While Season two of Lena Dunham’s inexplicably controversial Girls is kicking off production with Donald Glover and “hipsters of all ethnicities” providing a little diversity to the show, every armchair TV critic out there seems to have their own suggestions for Lena Dunham’s vision: nicer boys! less awkwardness! better clothes! slightly older hipsters! Meanwhile, my favorite show of 2011, The Misadventures of Awkward Black Girl is gearing up for a second season – with no TV development deal in sight, as far as I can tell.
Now, I watched a couple of episodes of Girls just to see what the fuss was about and predictably, I personally identified with Lena Dunham’s 23-year-old white upper-middle class protagonists as much as I identify with the 40 something white upper-middle class protagonists of Sex and The City. That is, not much at all.
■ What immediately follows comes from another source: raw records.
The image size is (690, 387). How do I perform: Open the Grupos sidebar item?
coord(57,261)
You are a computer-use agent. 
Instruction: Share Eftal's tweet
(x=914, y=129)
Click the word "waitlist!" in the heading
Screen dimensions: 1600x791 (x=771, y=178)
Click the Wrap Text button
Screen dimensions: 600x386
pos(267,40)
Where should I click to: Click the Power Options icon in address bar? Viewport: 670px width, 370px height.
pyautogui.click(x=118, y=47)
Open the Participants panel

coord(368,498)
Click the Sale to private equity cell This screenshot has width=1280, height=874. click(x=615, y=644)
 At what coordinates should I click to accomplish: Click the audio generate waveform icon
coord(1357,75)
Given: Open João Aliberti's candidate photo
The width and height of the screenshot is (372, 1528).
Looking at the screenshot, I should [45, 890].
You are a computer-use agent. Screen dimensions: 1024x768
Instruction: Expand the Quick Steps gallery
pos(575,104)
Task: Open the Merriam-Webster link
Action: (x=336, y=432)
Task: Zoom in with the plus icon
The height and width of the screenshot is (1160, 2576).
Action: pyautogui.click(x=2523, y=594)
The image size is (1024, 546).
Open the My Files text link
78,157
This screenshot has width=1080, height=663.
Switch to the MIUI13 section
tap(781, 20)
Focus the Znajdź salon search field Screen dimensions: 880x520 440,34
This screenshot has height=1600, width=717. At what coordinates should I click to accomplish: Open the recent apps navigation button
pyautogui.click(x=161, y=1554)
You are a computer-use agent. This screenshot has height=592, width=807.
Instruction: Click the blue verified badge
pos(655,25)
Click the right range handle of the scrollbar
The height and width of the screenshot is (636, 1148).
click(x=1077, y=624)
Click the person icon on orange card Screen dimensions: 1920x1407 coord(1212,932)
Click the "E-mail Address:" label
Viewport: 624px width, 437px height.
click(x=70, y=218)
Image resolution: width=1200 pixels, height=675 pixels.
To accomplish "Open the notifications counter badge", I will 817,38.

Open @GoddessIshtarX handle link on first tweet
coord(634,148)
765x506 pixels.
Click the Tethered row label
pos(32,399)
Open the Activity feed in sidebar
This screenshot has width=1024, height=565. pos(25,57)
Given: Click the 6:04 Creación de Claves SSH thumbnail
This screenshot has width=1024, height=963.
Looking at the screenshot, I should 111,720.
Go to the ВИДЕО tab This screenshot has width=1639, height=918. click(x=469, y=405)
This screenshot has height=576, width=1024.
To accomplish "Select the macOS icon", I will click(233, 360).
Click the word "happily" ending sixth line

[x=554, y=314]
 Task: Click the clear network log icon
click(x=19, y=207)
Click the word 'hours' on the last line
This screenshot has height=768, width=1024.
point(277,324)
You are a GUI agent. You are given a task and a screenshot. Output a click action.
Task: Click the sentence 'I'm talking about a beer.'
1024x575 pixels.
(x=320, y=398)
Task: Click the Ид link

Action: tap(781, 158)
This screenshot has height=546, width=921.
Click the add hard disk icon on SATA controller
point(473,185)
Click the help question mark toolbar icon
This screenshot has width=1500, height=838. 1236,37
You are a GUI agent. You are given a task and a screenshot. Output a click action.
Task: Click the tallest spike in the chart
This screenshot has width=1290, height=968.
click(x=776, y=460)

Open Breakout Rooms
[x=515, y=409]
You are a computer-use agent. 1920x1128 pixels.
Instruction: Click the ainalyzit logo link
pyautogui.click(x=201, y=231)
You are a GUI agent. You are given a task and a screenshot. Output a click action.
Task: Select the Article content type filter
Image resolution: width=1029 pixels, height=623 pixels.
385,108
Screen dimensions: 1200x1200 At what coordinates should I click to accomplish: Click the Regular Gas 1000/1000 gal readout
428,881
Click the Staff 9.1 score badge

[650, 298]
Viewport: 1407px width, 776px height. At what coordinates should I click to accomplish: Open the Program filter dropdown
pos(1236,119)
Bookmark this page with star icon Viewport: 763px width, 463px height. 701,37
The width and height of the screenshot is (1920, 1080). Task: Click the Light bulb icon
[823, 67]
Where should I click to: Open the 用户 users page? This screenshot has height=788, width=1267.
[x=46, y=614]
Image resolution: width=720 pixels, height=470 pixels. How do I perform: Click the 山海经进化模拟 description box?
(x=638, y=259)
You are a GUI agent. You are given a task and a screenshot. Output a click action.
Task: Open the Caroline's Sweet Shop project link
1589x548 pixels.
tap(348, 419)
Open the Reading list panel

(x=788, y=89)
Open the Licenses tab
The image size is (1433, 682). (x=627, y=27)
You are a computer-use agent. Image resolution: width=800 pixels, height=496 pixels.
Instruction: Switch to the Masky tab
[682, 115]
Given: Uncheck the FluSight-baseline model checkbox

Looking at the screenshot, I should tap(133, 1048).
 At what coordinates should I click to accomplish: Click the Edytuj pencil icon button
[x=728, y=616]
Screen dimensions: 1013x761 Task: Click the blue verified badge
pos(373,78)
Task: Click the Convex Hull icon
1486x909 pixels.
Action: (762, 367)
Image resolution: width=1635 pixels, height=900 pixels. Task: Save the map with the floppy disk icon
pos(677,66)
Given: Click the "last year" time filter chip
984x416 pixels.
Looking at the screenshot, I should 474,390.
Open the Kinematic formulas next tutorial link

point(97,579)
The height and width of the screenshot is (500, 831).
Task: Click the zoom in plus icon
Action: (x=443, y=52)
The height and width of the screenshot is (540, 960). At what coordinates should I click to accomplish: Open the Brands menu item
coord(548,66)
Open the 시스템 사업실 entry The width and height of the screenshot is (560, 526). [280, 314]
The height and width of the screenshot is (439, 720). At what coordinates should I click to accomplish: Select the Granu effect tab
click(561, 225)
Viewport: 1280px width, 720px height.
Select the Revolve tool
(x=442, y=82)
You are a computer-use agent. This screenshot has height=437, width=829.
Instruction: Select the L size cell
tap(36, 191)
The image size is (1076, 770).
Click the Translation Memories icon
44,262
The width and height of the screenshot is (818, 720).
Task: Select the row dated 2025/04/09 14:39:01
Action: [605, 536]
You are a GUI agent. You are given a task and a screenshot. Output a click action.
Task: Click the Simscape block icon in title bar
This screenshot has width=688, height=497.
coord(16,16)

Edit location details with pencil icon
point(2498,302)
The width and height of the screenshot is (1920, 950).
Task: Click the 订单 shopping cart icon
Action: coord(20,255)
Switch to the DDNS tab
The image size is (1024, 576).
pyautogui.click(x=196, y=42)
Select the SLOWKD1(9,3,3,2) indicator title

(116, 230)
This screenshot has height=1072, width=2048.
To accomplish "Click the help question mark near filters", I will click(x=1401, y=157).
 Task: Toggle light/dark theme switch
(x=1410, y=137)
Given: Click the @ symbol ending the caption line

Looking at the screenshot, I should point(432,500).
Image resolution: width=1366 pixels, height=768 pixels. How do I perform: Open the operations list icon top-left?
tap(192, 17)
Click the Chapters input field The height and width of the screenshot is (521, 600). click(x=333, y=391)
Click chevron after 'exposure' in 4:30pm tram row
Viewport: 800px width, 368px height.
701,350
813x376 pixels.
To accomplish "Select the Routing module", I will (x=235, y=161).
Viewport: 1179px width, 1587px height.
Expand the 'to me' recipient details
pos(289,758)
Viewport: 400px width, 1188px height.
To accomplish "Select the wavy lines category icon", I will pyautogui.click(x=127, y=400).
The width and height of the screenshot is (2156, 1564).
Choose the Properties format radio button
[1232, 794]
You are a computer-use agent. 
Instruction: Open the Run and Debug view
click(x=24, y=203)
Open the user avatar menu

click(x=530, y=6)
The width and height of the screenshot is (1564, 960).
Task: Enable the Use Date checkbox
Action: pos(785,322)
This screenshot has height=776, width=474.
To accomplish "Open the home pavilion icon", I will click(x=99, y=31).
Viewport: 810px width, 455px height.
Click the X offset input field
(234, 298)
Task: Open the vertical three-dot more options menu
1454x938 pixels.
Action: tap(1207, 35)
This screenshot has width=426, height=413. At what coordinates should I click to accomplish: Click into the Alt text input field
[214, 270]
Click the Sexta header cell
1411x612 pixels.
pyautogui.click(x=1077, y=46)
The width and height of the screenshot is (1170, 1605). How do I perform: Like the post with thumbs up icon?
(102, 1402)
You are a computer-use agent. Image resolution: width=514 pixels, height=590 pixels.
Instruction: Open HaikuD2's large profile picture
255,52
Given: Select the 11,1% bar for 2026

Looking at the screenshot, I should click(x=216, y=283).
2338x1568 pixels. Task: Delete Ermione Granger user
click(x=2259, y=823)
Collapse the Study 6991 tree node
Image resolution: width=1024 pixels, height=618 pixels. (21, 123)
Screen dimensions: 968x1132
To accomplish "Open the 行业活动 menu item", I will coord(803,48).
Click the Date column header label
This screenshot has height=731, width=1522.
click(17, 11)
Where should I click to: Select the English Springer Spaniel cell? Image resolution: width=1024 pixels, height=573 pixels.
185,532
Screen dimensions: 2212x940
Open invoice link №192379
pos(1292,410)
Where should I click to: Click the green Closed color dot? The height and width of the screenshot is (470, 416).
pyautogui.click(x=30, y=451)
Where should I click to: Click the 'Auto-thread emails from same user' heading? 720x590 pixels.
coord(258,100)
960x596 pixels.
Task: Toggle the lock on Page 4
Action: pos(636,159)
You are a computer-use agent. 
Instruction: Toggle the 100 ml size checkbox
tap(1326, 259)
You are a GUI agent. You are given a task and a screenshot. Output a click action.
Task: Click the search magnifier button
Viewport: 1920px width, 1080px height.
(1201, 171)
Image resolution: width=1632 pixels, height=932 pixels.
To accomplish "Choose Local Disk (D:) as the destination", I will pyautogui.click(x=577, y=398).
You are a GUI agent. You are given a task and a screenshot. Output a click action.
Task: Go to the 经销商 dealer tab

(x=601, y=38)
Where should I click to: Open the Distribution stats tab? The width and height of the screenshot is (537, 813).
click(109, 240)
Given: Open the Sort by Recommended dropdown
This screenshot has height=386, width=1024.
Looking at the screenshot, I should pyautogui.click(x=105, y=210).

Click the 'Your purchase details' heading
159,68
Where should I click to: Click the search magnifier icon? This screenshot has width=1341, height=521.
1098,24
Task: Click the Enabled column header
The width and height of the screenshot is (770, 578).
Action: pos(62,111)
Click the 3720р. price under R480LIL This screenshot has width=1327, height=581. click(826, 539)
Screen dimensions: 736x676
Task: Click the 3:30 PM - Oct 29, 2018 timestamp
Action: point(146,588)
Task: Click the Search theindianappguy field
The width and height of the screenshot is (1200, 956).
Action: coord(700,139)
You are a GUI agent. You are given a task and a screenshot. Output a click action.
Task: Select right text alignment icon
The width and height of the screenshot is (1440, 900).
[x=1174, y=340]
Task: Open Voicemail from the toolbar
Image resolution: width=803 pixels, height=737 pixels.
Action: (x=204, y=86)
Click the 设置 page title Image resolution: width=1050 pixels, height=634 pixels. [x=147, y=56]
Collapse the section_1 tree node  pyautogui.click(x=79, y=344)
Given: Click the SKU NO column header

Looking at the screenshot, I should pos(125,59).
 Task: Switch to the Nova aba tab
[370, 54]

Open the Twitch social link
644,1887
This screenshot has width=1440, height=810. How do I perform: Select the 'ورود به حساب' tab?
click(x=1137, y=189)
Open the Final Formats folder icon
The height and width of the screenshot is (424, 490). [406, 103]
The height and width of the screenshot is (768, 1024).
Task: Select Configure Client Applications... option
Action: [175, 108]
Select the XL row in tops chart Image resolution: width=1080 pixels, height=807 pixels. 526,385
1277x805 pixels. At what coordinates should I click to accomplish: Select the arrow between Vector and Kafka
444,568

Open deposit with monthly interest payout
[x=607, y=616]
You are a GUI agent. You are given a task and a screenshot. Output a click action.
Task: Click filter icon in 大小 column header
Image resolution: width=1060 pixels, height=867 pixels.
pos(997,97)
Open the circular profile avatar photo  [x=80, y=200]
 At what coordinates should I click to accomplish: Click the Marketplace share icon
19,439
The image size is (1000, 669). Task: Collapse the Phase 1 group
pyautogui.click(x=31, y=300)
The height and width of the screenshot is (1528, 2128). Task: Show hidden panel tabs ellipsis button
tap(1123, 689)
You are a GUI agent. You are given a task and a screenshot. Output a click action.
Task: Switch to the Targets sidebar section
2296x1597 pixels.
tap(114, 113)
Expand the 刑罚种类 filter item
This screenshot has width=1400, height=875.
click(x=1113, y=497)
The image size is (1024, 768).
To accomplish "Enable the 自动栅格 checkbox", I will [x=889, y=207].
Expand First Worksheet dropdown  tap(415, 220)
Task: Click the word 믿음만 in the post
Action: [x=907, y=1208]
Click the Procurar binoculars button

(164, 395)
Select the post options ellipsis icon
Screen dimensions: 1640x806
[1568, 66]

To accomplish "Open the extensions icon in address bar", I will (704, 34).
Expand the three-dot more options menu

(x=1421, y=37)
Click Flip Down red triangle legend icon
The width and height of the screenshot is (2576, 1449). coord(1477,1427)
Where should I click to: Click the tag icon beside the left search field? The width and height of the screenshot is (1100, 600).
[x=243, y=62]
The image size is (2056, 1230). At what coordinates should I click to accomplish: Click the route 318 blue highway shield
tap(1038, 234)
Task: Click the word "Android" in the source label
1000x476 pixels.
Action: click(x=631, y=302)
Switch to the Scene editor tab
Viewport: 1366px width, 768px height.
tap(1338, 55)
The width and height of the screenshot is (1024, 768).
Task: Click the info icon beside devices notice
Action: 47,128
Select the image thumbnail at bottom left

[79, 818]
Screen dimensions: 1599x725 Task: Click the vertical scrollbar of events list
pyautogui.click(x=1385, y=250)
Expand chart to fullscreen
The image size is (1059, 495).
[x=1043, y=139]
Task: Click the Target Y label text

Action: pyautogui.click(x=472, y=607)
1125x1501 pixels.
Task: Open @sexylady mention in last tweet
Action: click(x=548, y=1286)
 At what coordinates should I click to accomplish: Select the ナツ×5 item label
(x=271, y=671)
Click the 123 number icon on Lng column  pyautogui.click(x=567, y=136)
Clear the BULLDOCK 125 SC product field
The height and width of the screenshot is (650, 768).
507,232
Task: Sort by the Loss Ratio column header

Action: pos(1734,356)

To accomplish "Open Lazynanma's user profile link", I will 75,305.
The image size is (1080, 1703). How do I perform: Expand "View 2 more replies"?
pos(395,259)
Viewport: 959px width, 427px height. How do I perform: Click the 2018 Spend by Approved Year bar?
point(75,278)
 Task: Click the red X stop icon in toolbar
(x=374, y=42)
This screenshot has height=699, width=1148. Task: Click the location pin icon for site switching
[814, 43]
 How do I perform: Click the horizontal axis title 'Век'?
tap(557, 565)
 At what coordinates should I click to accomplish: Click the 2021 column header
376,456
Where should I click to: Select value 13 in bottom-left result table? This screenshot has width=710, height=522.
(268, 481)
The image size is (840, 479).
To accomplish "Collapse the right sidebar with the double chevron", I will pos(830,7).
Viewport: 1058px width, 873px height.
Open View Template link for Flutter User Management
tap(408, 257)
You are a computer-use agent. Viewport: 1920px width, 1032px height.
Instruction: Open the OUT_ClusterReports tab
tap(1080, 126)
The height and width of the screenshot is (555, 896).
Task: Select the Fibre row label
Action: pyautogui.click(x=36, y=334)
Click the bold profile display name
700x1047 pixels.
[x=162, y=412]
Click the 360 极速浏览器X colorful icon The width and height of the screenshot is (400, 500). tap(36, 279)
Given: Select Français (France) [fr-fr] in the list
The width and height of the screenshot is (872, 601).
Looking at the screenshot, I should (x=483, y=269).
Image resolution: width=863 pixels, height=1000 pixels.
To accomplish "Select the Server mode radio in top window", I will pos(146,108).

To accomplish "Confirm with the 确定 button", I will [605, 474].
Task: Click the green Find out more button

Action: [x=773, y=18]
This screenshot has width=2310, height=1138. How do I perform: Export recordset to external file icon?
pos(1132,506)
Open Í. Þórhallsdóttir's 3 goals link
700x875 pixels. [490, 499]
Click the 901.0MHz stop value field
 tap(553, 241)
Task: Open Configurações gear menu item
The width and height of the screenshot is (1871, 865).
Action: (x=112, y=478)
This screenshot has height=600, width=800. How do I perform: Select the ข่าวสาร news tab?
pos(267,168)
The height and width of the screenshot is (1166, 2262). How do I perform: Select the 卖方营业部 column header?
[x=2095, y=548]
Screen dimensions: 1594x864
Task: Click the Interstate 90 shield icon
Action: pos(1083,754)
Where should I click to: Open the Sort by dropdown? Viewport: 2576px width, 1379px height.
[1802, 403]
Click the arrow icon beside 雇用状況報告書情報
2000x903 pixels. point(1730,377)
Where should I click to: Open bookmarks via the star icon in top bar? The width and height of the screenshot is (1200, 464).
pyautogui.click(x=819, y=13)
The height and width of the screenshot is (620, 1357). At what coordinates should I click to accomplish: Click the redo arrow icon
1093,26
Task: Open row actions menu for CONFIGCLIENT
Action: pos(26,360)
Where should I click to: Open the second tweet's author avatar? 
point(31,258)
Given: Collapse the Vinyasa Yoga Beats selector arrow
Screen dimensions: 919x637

But I still don’t understand why the show – and Lena Dunhman – were singled out for portrayal of a whitewashed New York City. As if we hadn’t already seen it in SATC or Friends or various other network TV shows since TV was invented. Admittedly, Lena Dunham’s clueless initial response to the diversity criticism (“I didn’t write about people of color because I don’t know many!”) pretty much proved everyone’s point, I still don’t see how this response is much different from most TV writers/showrunners in Hollywood these days. These are all folks writing from their experience and if Hollywood is drawing from the same white, upper middle class well, these are the images we will invariably, consistantly see.
So why, in all of the discussion about Girls, have so few critics or cable/broadcast TV responsibility in bringing more diversity to TV through hiring more writers and showrunners of color? Because honestly, until that happens, we will continue to see the same default whiteness of mass media that we’ve been seeing for decades. There’s been quite a bit of attention paid to Shonda Rhimes’ Scandal as the first network TV show since 1974 to have a black female lead – but not as much attention being paid to the fact that it took the only prominent black female TV showrunner in Hollywood to make that happen. This is not a coincidence. But it’s easier to throw criticism at Girls and get a few people of color thrown into subsequent seasons, and say diversity has been achieved, than deal with the real issue of Hollywood’s lack of diversity and nepotism.
But what about the online world? Recently, the Washington Post wrote about how online video has become a platform for writers and producers of color to attract and grow an audience for their work.
Among the 20 most-subscribed-to channels on YouTube, eight feature minorities. Most are Asian American. Many more black and Latino shows populate the top 50. These producers are also finding an audience that has been largely neglected by Hollywood. Nearly 80 percent of minorities regularly watch online videos, compared with less than 70 percent of whites, the Pew Internet & American Life Project says.
I talked about ABG being the future of TV in a past post, and the Washington Post article is encouraging, but now I am not so sure about my proclamation. With the major investors and decision-makers in the online world being just as homogenous as Hollywood, I do wonder if online video will ultimately be much different in terms of providing any exceptional new opportunities for writers, producers and showrunners of color. So, while TV critics and bloggers mull over what Girls more-diverse second season, I’ll be over here wondering if it will take another 38 years to see a black female show lead on TV, and what it will take to avoid that.